Someone turns the question around on Tamra, but before she gets to answer, Vicki jumps in and starts yacking on about how Tamra doesn’t work. This prompts Meghan to also interject that married couples share money. Then there’s a debate about what constitutes a “real” job, as Tamra does work, and Vicki continues to be a real ass about everything and put Tamra down. Not letting this go, Vicki starts talking about what she’d do if she were a husband. She’d always ZZZZZZZ. Boring. Snoring.

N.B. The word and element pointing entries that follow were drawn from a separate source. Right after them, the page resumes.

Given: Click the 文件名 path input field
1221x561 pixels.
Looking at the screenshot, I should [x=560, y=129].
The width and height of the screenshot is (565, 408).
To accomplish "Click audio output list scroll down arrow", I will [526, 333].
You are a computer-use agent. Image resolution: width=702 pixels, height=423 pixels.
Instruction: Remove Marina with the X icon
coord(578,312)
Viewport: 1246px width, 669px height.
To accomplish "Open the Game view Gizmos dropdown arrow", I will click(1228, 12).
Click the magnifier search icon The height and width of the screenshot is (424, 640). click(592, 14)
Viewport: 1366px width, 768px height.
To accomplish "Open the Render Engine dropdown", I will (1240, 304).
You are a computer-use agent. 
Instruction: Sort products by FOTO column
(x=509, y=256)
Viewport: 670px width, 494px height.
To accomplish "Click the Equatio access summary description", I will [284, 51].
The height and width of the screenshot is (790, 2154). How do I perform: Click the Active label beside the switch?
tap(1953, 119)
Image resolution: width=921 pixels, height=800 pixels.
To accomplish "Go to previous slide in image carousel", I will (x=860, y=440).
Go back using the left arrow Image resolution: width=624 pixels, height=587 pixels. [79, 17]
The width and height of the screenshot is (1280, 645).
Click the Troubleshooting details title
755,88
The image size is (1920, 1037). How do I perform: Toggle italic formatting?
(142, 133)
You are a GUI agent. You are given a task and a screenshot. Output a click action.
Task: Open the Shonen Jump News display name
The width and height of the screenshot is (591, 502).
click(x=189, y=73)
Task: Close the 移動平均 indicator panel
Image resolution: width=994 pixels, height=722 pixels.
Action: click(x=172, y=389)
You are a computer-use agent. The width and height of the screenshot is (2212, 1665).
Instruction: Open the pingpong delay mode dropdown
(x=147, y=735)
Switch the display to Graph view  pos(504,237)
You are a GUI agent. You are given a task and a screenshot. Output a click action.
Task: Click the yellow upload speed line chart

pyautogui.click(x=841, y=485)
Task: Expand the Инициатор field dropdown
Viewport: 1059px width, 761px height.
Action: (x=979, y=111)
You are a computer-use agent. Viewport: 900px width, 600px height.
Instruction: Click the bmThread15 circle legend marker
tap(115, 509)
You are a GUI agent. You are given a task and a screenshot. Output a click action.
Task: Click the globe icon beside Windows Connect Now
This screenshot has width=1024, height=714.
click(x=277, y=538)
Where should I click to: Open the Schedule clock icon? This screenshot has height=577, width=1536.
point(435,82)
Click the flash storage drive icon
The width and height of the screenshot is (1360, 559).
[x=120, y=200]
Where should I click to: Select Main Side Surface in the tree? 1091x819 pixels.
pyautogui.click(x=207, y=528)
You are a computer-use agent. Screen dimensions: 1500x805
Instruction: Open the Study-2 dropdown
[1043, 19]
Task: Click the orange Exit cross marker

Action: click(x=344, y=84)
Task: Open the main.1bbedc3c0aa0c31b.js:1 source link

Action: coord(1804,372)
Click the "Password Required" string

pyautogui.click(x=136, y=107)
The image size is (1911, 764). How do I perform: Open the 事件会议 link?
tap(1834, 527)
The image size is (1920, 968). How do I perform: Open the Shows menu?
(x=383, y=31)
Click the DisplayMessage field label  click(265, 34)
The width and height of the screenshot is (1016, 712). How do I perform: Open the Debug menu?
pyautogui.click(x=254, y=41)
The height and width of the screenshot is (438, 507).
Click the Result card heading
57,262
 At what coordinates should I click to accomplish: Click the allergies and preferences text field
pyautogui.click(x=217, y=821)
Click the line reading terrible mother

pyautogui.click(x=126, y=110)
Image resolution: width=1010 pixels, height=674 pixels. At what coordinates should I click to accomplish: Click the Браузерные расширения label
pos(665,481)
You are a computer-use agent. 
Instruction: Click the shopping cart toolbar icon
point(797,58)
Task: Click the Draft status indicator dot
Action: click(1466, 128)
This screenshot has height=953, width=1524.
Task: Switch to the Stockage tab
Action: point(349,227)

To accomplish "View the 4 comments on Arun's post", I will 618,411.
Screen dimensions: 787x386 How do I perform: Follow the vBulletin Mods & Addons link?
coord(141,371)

Somehow, the group manages to leave the pearl store without a major purchase or skirmish and finds their way to the ferry to Mo’orea… and the bar at the ferry landing. Heather applauds the arrival of cocktails and the women now play “what’s your most embarrassing moment,” which leads Meghan to overshare about getting her period at work. The mention of working re-ignites Vicki, who attacks the whole working woman versus spending your husband’s paycheck debate with renewed vigor. Meghan defends herself well, despite Vicki’s barrage of digs, and Heather finally sees what everyone’s talking about when they say Vicki’s mean to new cast members. With a final insult from Vicki—“If Meghan doesn’t work, what’s she going to do when Jim Edmonds moves on to wife number four?”—the episode ends.
Who do you think would win in a fist fight: Vicki or Meghan? Do you also pack your clothes like an insane person/Heather? How much do your T-shirts cost? Who’ll be the first housewife to cry in Mo’orea?